## EXTRACT
----------

MDPR

Clinical data
- Other names: 3,4-Methylenedioxy-N-propylamphetamine; MDPR; N-Propyl-MDA
- Routes of administration: Oral
- Drug class: Psychoactive drug
- ATC code: None;

Pharmacokinetic data
- Duration of action: Unknown

Identifiers
- IUPAC name N-[1-(2H-1,3-benzodioxol-5-yl)propan-2-yl]propan-1-amine;
- CAS Number: 74698-36-5;
- PubChem CID: 559375;
- ChemSpider: 486273;
- UNII: B4W69BKX3L;
- ChEMBL: ChEMBL197038;
- CompTox Dashboard (EPA): DTXSID50339877 ;
- ECHA InfoCard: 100.217.125

Chemical and physical data
- Formula: C_{13}H_{19}NO_{2}
- Molar mass: 221.300 g·mol^{−1}
- 3D model (JSmol): Interactive image;
- SMILES CC(NCCC)Cc1ccc2OCOc2c1;
- InChI InChI=1S/C13H19NO2/c1-3-6-14-10(2)7-11-4-5-12-13(8-11)16-9-15-12/h4-5,8,10,14H,3,6-7,9H2,1-2H3; Key:LBXMQBTXOLBCCA-UHFFFAOYSA-N;

= 3,4-Methylenedioxy-N-propylamphetamine =

MDPR, also known as 3,4-methylenedioxy-N-propylamphetamine or as N-propyl-MDA, is a lesser-known psychoactive drug and a substituted amphetamine.

----------

## DATA RECORDS

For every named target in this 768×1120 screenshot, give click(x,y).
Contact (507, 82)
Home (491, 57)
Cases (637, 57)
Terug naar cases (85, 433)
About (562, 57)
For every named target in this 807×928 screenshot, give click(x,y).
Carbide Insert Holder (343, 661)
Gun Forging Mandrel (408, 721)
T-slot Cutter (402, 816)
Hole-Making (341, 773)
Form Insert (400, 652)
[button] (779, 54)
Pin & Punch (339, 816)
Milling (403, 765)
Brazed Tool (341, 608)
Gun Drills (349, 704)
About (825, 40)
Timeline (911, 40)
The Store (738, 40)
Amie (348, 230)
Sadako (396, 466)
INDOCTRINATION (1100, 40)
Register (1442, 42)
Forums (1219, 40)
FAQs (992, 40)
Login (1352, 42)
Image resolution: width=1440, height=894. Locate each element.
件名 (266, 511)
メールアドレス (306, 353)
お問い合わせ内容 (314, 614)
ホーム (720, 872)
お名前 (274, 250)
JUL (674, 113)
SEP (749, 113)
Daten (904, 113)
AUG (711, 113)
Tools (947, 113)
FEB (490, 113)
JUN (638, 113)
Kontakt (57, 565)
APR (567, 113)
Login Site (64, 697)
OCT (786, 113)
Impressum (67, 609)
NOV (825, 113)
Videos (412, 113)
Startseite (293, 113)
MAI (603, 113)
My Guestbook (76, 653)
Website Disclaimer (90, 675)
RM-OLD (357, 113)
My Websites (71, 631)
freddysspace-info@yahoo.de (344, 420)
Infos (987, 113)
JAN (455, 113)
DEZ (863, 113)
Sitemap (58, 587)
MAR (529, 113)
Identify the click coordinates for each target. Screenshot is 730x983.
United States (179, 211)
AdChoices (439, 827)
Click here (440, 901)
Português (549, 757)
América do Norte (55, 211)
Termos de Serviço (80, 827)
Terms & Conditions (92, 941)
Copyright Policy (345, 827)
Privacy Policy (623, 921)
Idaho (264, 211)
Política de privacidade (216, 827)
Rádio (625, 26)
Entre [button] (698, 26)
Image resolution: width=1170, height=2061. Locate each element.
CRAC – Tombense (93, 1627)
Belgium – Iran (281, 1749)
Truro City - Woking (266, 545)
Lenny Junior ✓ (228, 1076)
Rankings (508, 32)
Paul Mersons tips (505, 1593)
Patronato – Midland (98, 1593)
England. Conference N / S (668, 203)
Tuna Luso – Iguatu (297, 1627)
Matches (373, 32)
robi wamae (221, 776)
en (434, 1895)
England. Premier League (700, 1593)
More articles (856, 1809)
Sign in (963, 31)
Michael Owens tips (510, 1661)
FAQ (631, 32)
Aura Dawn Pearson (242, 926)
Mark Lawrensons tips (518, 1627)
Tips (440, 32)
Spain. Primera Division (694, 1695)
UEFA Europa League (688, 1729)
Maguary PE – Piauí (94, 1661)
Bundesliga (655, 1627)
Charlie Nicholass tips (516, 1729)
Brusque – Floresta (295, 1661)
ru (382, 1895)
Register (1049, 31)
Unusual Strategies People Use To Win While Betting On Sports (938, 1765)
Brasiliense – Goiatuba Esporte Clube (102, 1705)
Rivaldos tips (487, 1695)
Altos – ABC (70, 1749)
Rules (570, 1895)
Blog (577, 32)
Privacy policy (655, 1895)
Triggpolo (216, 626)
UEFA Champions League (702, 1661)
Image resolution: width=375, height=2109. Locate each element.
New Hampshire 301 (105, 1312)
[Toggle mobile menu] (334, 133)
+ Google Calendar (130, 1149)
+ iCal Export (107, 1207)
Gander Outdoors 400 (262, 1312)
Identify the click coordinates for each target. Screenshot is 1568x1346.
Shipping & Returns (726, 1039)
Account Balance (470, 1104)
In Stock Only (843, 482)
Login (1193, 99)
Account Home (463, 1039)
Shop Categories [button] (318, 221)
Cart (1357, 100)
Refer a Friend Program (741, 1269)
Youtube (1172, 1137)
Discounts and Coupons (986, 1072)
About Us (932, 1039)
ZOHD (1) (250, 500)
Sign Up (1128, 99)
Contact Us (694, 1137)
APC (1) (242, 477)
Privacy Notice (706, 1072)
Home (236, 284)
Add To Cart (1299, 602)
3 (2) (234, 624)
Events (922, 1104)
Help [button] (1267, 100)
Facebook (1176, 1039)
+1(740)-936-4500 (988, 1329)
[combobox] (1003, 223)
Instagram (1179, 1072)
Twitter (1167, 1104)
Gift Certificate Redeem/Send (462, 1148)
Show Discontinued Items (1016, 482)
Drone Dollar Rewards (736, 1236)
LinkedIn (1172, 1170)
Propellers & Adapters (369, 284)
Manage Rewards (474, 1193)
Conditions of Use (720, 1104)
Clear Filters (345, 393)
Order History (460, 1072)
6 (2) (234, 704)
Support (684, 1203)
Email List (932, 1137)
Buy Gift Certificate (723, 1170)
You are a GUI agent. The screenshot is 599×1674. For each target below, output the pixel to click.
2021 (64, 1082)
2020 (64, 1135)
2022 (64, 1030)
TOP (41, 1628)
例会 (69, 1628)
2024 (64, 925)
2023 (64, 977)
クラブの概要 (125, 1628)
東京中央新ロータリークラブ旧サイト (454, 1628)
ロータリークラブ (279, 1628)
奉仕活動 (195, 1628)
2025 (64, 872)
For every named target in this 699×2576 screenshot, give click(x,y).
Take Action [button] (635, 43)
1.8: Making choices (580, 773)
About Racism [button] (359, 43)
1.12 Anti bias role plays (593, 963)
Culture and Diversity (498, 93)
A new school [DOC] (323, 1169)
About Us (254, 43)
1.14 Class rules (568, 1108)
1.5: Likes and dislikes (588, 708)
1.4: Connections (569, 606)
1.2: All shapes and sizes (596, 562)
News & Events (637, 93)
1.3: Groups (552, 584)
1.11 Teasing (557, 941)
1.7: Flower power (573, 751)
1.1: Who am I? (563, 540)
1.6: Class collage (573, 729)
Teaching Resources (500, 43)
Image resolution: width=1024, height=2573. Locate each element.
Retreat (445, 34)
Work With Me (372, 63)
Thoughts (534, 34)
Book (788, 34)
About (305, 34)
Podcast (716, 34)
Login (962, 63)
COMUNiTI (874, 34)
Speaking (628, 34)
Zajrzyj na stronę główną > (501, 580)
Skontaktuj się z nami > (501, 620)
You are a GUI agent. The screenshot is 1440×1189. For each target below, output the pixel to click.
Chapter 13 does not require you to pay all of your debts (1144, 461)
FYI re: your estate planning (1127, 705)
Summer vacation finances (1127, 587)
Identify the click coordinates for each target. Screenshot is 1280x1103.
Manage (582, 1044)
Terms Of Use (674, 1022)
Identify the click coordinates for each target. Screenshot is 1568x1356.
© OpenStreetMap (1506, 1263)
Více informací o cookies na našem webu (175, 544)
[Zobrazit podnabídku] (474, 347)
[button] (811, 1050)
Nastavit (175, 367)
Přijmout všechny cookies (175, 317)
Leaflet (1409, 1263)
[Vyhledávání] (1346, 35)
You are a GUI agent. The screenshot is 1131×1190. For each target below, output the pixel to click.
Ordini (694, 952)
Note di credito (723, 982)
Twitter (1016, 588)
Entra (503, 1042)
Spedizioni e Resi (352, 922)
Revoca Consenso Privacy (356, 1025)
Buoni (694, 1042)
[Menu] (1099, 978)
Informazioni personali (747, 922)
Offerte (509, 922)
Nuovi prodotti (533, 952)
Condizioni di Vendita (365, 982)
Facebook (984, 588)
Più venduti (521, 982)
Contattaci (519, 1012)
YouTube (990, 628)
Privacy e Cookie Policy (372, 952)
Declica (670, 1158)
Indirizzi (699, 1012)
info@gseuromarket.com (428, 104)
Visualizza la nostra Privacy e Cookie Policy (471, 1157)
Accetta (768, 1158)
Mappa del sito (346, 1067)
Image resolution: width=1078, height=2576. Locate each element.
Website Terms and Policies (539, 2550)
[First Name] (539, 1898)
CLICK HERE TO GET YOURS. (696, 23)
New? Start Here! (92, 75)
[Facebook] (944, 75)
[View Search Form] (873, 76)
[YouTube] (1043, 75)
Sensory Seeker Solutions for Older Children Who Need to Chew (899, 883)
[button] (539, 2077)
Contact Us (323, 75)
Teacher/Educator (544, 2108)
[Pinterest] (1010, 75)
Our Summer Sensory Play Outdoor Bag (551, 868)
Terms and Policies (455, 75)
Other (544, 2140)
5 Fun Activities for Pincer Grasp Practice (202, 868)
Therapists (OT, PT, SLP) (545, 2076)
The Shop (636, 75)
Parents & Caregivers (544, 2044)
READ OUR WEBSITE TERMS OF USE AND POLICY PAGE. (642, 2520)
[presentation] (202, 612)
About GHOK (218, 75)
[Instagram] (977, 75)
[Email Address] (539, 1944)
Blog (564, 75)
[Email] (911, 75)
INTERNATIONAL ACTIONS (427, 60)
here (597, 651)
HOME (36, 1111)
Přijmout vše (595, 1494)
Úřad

----------

## REQUIREMENT 1
Restate the portion of the MDPR text that opens with the words containing "Chemical and physical" and closes with "a substituted amphetamine.", substituting "little-known" for "lesser-known".
## REQUIREMENT 2
What molar mass does the MDPR text give for the compound?

## EXPECTED ANSWER 1
Chemical and physical data
- Formula: C_{13}H_{19}NO_{2}
- Molar mass: 221.300 g·mol^{−1}
- 3D model (JSmol): Interactive image;
- SMILES CC(NCCC)Cc1ccc2OCOc2c1;
- InChI InChI=1S/C13H19NO2/c1-3-6-14-10(2)7-11-4-5-12-13(8-11)16-9-15-12/h4-5,8,10,14H,3,6-7,9H2,1-2H3; Key:LBXMQBTXOLBCCA-UHFFFAOYSA-N;

= 3,4-Methylenedioxy-N-propylamphetamine =

MDPR, also known as 3,4-methylenedioxy-N-propylamphetamine or as N-propyl-MDA, is a little-known psychoactive drug and a substituted amphetamine.

## EXPECTED ANSWER 2
221.300 g·mol⁻¹